[AIOT] project using AI speech synthesis

Discover the forefront of AIOT with AI speech synthesis. Merging WIZnet IoT speaker tech with AI TTS, experience real-time audio delivery.

COMPONENTS Hardware components

WIZnet - W5300

x 1

Software Apps and online services

Python - Python

x 1

PROJECT DESCRIPTION

Overview

Voice technology has many applications in the modern world. Consumers have come to expect voice interactions in smartphones, home devices, and services. In addition, a project that uses AI to learn the voices of popular singers to recreate their songs has recently attracted attention. Based on these trends, we have started a new project using WIZnet IoT speaker with AI TTS technology and singer voice recreation technology.

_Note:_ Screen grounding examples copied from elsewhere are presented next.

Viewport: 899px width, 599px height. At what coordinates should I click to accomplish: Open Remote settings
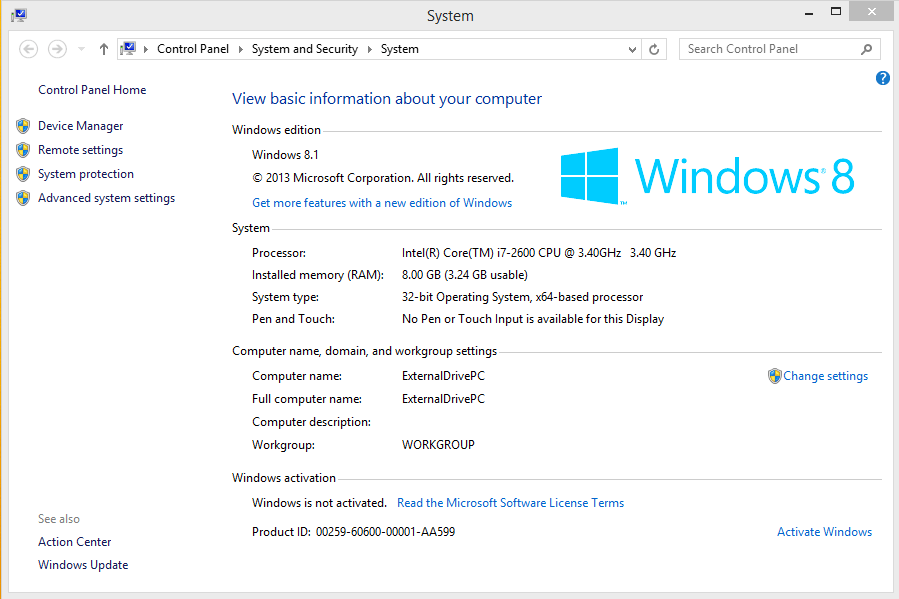point(80,150)
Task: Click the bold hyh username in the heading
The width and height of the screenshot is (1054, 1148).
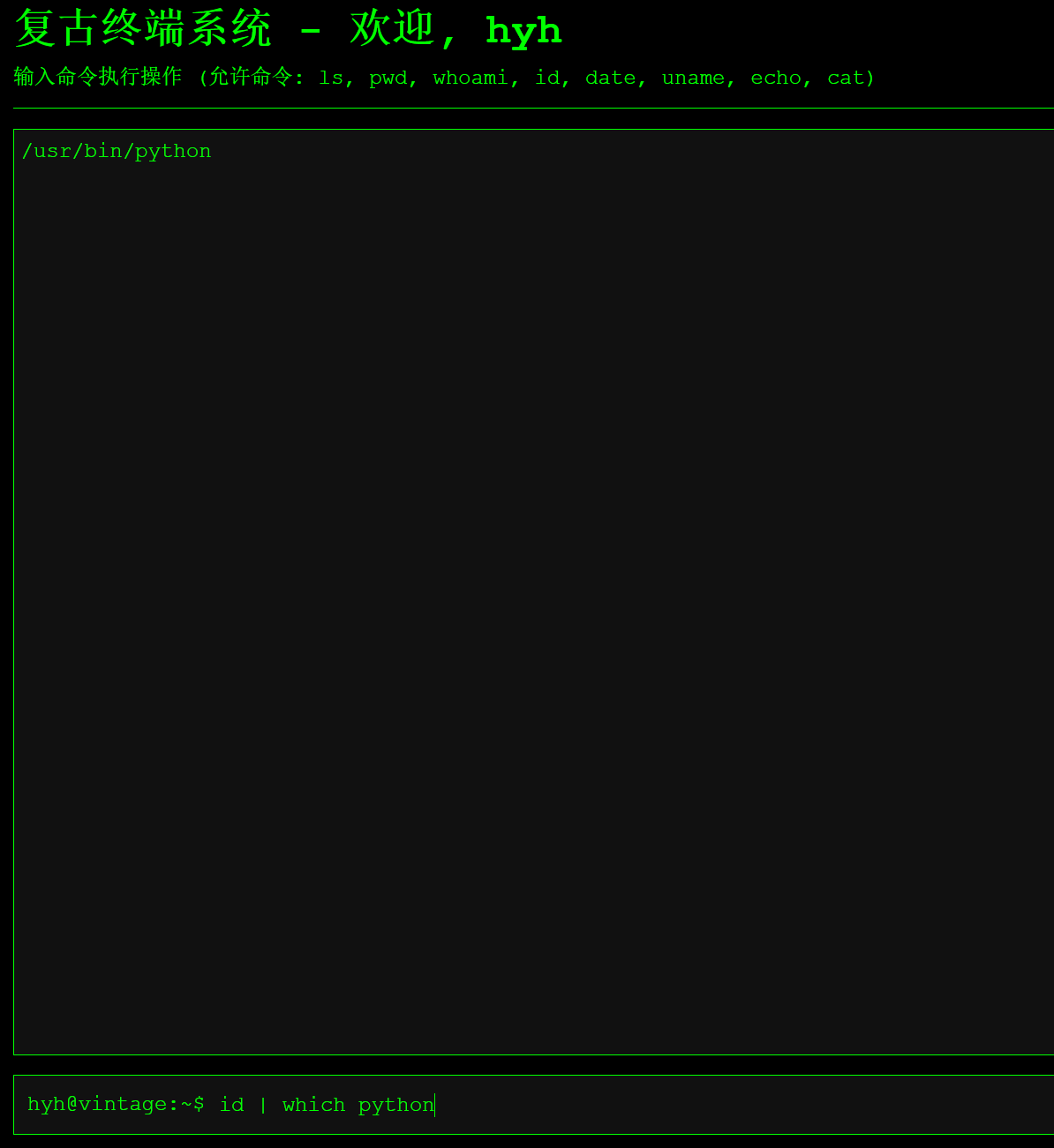Action: (x=523, y=31)
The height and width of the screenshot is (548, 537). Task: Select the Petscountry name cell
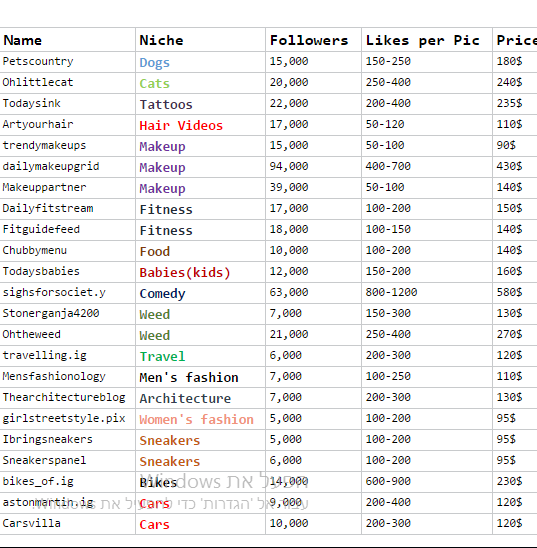coord(67,62)
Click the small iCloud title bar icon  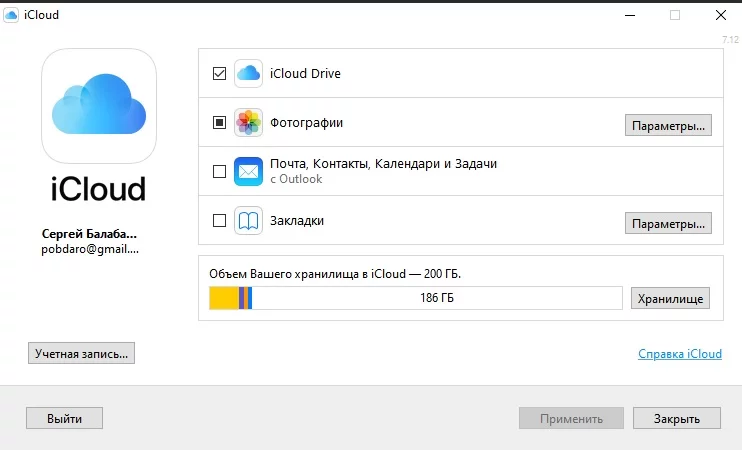11,15
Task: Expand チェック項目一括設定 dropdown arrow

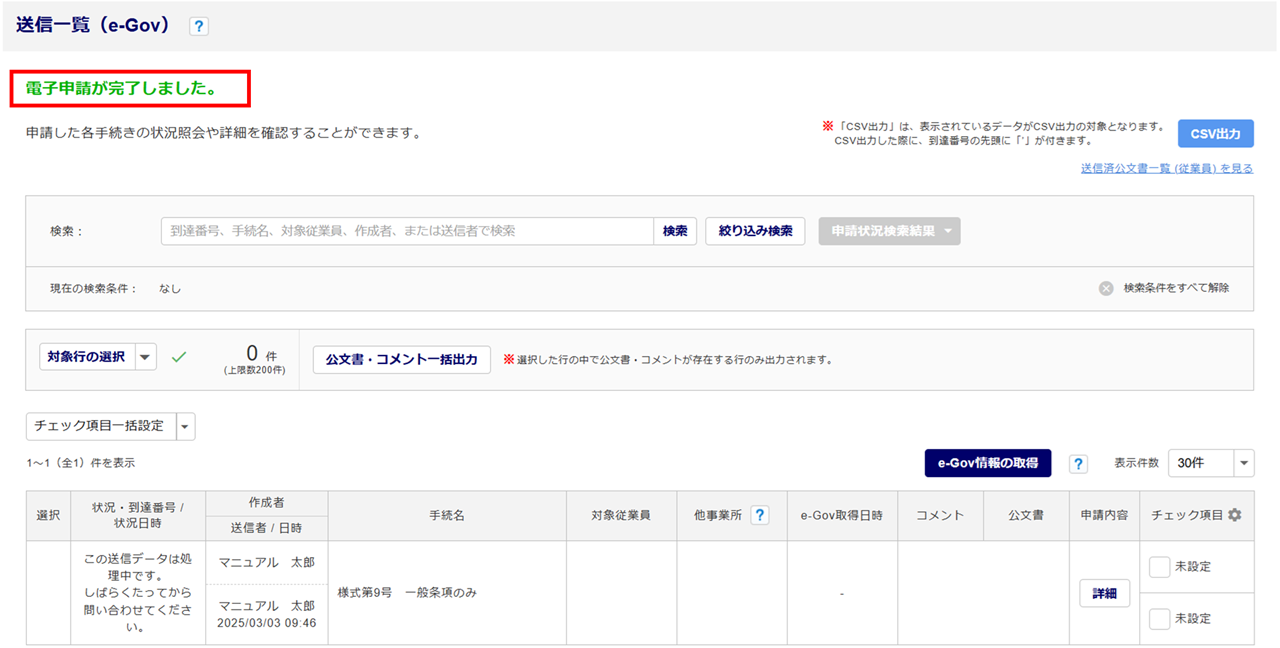Action: pyautogui.click(x=186, y=426)
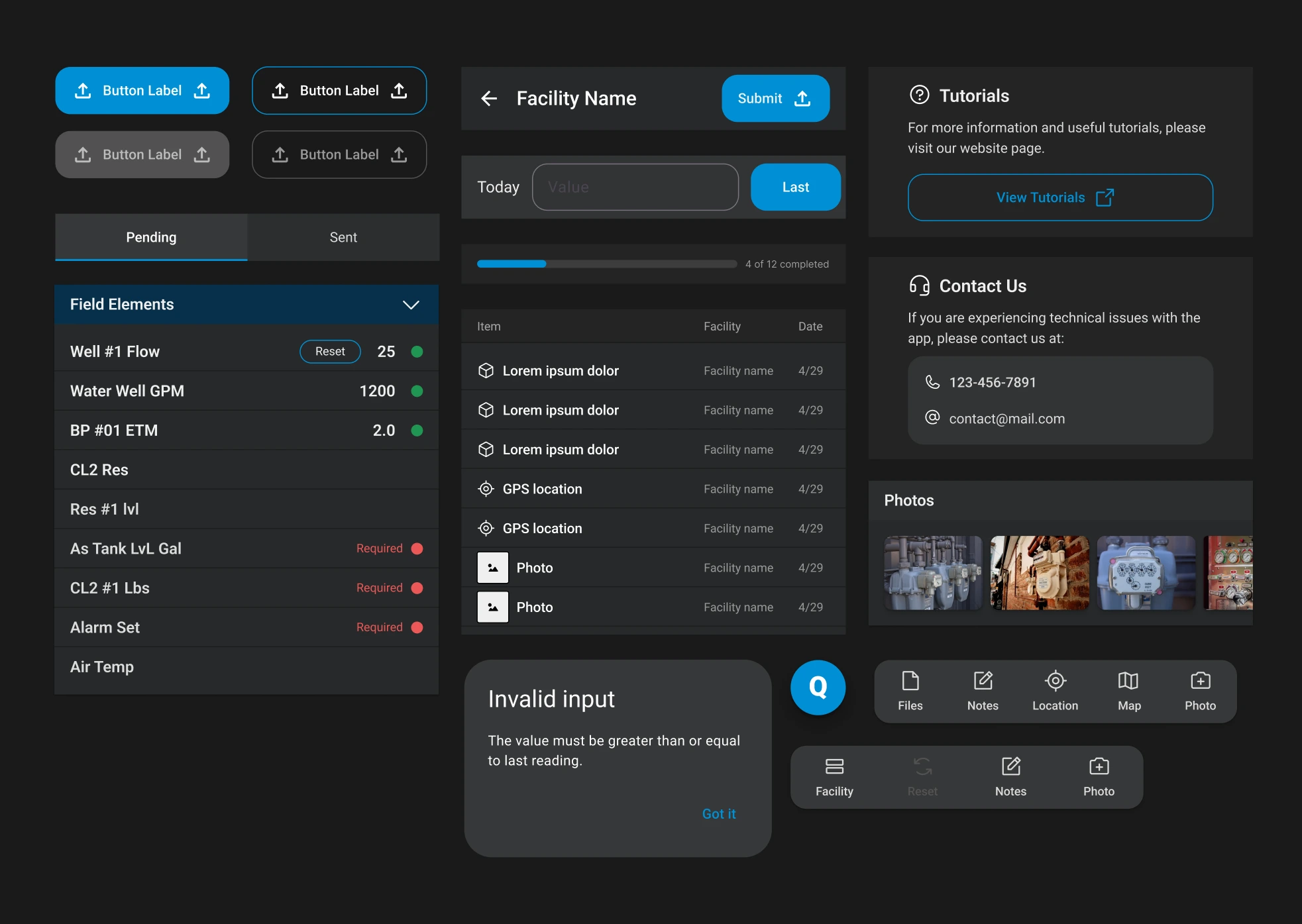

* The following is the original description, not mine. I used it because it is more descriptive.*

Requirements

Organize the requirements to achieve the goal and define and schedule detailed tasks based on them.
- Utilize the high-speed characteristics of the W5300 chip.
- Be able to deliver audio data in real time.
- It should be able to output data from the network to the speaker.
- It should be possible to check necessary information such as IP using an information display device such as an LCD.
- Build own board and share the data.
- Audio data can be sent from a PC or to the same board.
- The development environment must be multiplatform. (Windows/Mac/Linux)
- W5300 Control reads datasheets and uses registers to build libraries by hand.

Considerations

As you progress through the project, feel free to draw out and reflect on things to consider.
- I make my own boards and enjoy the process.
- Create additional I/O on the board beyond the basic functions so that it can be utilized as a development board.
- How do you want to send audio data from the PC?
- If you're creating a PC program, should it be a GUI?
- Do I need a microphone sensor, and if so, should I mount it on the board?
- Can we send video data as well?
- Could you send motion data to control a remote robot?

Hardware

Schematic and Artwork Online with EasyEDA
SMT directly through JLCPCB

Firmware

Build Environments
- CMake, GCC, Make
Editing Tools
- Visual Studio Code
Libraries
- STM32CubeH7
  - MCU library provided by ST
- LittleFS
  - File system for embedded with failsafe features
- LVGL
  - Free GUI library for embedded use
- WIZnet ioLibrary_Driver
  - dhcp, sntp, socket
MCU code generator
- STM32CubeMX

Software

PySide6
- A Python version of Qt6
MinGW GCC
- For creating PC programs to update firmware

Basic Specifications

Specifications

Item	Item name	Specification	Remarks
MCU	STM32H723ZGT6	FLASH : 1MB, SRAM : 564KB	External SRAM bus 16-bit
Ext. FLASH	W25Q128JVSIQTR	16MBytes	For firmware updates, data storage
Network	W5300		16bit bus
Audio H/W #1	MAX98357A	I2S Codec/AMP	Connect to Speakers
Audio H/W #2	ES8156	I2S Codec	Connect to AMP
Buzzer
LCD	1.3인치 IPS	240x240	https://ko.aliexpress.com/item/33021695448.html

W5300 Development Process

chobaram made a custom board utilizing the w5300 chip to carry out the project. The w5300 was based on the reference schematic and separated the digital and analog in the power configuration, but we did not separate them and used them in common. The external clock is 25Mhz and when you give a 3.3V input, a 1.8V voltage is output, and he connected it to the pins that require 1.8V.
The clock used an oscillator and when you use an oscillator you need to use 1.8V for power.
For the Ethernet connector, they chose a type with a built-in transformer, but in order to find a connector pin arrangement that does not twist when connected to the signal lines of the chip, they found several models and used parts that do not use vias as much as possible.
In order to use the 16-bit bus mode, the BIT16EN pin must be HIGH, but there is a pull-up inside the chip, so it is said that it can be used as a 16-bit bus if it is opened.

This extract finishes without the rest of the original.